Bumble’s Icebreakers feature offers users AI-generated opening lines to help spark conversations. But the feature allegedly involves sending sensitive data about people’s dating profiles to OpenAI without users’ consent.
Here’s a look at a complaint about the feature from privacy group noyb, whose legal victories have cost tech companies billions.
Jump to:
- Bumble’s AI Icebreaker feature
- Lack of transparency
- Correspondence with Bumble
- The allegations against Bumble
Bumble’s AI Icebreaker feature
Noyb’s complaint focuses on Bumble For Friends (BFF), an operating mode of the Bumble app which sits alongside two other modes, Bumble Date and Bumble Bizz. Bumble introduced its Icebreakers feature to BFF in December 2023. Icebreakers is unavailable in the other modes of the Bumble app.
The Icebreakers feature provides users with suggested opening lines to send to a match. These suggestions are provided by OpenAI’s GPT Large Language Model (LLM).
To provide Icebreakers, Bumble allegedly transmits personal data for analysis by OpenAI. The suggested opening lines are based on inferences drawn from the BFF profiles of both the sending and receiving users.

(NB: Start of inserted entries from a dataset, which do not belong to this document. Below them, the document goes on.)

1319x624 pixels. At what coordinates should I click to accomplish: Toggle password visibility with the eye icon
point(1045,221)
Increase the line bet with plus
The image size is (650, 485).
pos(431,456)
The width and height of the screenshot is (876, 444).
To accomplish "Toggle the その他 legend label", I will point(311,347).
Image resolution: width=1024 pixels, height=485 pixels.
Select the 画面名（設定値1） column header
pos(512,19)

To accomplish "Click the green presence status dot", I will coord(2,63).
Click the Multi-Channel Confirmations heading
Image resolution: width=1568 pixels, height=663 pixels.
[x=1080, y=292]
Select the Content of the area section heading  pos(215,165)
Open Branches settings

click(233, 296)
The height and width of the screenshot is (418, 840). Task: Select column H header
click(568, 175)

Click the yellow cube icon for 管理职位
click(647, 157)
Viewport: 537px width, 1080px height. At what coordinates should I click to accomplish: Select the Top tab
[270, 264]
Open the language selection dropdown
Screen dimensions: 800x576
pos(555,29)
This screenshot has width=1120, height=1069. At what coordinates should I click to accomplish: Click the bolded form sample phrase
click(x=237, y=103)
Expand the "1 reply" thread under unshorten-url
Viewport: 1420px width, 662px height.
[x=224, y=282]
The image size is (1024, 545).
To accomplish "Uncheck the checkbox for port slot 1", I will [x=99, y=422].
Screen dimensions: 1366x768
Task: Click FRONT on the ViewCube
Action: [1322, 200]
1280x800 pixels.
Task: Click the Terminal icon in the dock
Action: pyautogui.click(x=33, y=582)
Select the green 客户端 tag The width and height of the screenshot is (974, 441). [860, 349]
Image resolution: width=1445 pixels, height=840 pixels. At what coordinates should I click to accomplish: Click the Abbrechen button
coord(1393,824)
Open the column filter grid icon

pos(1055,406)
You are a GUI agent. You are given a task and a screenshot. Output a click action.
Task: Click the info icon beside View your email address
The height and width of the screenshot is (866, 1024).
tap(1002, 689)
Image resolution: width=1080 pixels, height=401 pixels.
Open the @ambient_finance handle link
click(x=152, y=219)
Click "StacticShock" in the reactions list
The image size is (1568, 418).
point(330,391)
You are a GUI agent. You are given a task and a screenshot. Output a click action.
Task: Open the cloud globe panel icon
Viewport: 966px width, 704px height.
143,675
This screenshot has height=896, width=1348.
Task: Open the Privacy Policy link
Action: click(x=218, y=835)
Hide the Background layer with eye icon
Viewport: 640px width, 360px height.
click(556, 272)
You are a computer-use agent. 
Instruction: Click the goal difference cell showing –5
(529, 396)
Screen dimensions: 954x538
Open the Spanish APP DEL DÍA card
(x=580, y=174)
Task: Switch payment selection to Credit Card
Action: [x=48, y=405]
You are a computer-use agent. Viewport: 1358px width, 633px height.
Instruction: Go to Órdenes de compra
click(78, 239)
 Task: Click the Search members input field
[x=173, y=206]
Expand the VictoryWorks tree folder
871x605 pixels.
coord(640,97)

To formulate its complaint, noyb supported a BFF user who made “subject access requests” to Bumble under Article 15 of the General Data Protection Regulation (GDPR). The complaint is based on the results of that request and follow-up communications between Bumble and the user.
Lack of transparency
A core part of the complaint alleges that Bumble failed to make the appropriate transparency disclosure required under Articles 12-14 of the GDPR.
Bumble’s privacy policy allegedly failed to adequately explain how Icebreaker works or to provide some of the legally mandatory information that controllers (in this case, Bumble) must tell data subjects (BFF users).
Although Bumble listed several companies, “for example OpenAI,” among the potential recipients of personal data, it failed to disclose the purpose of sending personal data to the company or its legal basis for doing so.
Consent confusion
On implementing its Icebreakers feature, Bumble introduced a pop-up stating:
“We use AI to make it easier for you to start chatting. This allows you to ask questions that match the profile information of our members.”
The pop-up provides links to an FAQ and an “Okay” button to dismiss the notice. The pop-up appears on first opening the app and occasionally while using the Icebreakers feature. Noyb claims that the pop-up initially included an “x” in the top right corner, but this was later removed.
The pop-up also appears in the “Bumble Date” and “Bumble Bizz” modes, even though the Icebreaker feature is only available in the BFF mode.
According to noyb, this pop-up “resembles a consent banner”. Noyb says users “think that their data will not be collected unless they click ‘Okay’.”
Correspondence with Bumble
Noyb describes the complainant’s correspondence with Bumble, which began with a subject access request. Among other things, the complainant requested information about the recipients of her personal data and Bumble’s legal basis for processing.
The complainant claims that Bumble could not initially find her account, despite her verifying her identity with the number she used to authenticate logins. After a week of attempting to prove her identity, Bumble’s support operative appeared not to understand the nature of the complainant’s access request.
After six weeks, Bumble replied to the complainant, referring her to the Bumble privacy policy. The complainant argued that this policy did not include the necessary information about the recipients of her personal data or Bumble’s legal basis.
Almost two months after the original request, Bumble told the complainant that “legitimate interests” was its legal basis for processing personal data in the context of the Icebreaker feature.
The allegations against Bumble
Noyb alleges Bumble violated the following GDPR provisions:
- Article 5(1)(a): Lack of transparency regarding the processing involving OpenAI.
- Article 6(1): Lack of a valid legal basis for transferring data to OpenAI.
- Article 9: Processing sensitive (special category) data without explicit consent.
- Article 15(1)(c): Failure to properly inform the complainant about recipients of her personal data.
The group has requested that the Austrian DPA orders Bumble to bring it processing in line with the GDPR and issue Bumble a fine.
While the case remains undecided, it serves as an important wake-up call to companies implementing AI features within their platforms: Be transparent, give users control over how you use their data, and respond to any enquiries from users in a helpful and timely way.